Volevo anche i paradossi, il mistero che
mistero è solo per i miseri mortali, la ricerca logica in un mondo oscillante e
scintillante, ed ecco presentarsi Lorenzo, il protagonista, il punto di
connessione tra la dimensione razionale e quella divina. L’interlocutore che
sta a metà tra il lettore e quei dannati spettri che si prendono gioco di tutto
e tutti, danzando su un immenso palcoscenico divertendo a tenerci nascosti i segreti
dell’oltre.
Un giallo che è variopinto, due morti illustri,
un’arma rubata e una presunta vittima che è il burattinaio per antonomasia,
arduo da scovare, difficile da trattare, impossibile resistergli.
La città è una Venezia astrale, un cristallo
che riflette le sfaccettature del fantastico, ospitando mostri e fate, folletti
e grifoni, bene e male, in cui l’equilibrio è stabilito dall’influenza del
Carnevale che è liberazione, passione, euforia, gioia, edonismo. I veneziani si
addobbano con i costumi più vistosi, i palazzi antichi riaprono vecchi anditi
che si affacciano al passato, le Maschere passeggiano per le calli elargendo
con generosità deliquio, prosperità e trastulli.
E il Re che, come un’ombra appariscente, vaga
nel suo regno sotto gli occhi di chiunque e visto da nessuno.
“Il Carnevale a Venezia” è una piccola gioia
che non credevo sarebbe stata apprezzata – non così tanto, almeno. La redassi
per diletto personale, la aggiustai qualche volta per ampliare a dovere alcune
riflessioni, impalcai un ordito dell’assurdo che io trovavo geniale ma non mi
aspettavo che la mia opinione venisse condivisa perché, diciamoci la verità,
non è che il mio gusto e quelli altrui si incontrino sovente. E invece.

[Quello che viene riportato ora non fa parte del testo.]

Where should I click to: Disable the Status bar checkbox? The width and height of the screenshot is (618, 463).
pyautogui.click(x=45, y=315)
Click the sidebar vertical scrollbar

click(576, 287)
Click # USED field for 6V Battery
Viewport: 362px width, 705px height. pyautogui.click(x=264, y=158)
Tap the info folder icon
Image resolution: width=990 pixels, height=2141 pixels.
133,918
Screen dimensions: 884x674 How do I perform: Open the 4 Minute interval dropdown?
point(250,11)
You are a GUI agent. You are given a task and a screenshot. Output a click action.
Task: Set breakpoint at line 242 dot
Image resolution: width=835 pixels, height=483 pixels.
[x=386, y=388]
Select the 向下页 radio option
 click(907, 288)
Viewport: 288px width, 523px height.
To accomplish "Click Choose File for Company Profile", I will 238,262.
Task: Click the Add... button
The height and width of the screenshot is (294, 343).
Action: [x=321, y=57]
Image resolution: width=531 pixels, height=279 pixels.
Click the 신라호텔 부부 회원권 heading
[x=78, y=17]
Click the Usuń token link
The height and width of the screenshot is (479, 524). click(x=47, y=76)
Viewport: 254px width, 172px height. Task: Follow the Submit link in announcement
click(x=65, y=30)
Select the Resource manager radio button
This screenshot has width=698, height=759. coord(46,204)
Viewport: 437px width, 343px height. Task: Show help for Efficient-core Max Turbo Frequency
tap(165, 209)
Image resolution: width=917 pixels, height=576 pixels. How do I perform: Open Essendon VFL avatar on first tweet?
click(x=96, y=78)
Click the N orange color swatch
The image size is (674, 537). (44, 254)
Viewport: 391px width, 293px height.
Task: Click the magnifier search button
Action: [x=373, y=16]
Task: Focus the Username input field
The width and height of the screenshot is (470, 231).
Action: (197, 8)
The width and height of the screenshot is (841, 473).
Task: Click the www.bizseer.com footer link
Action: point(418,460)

E invece scopro che non sono l’unica ad amare
la lingua italiana in maniera tanto variegata e flessibile, uscendo dai binari
prestabiliti in cui molti autori moderni sembrano incanalarsi, quasi avessero
timore che un virtuosismo lessicale li renda dei fenomeni da baraccone – o
soggetti al pubblico ludibrio.
Mi piace pensare di aver scritto di un mood anziché di una storia. Uno stato
dell’essere, una condizione dell’animo, un frammento che ognuno di noi possiede
e che a volte chiede di emergere, con levità pur senza scadere nella decadenza.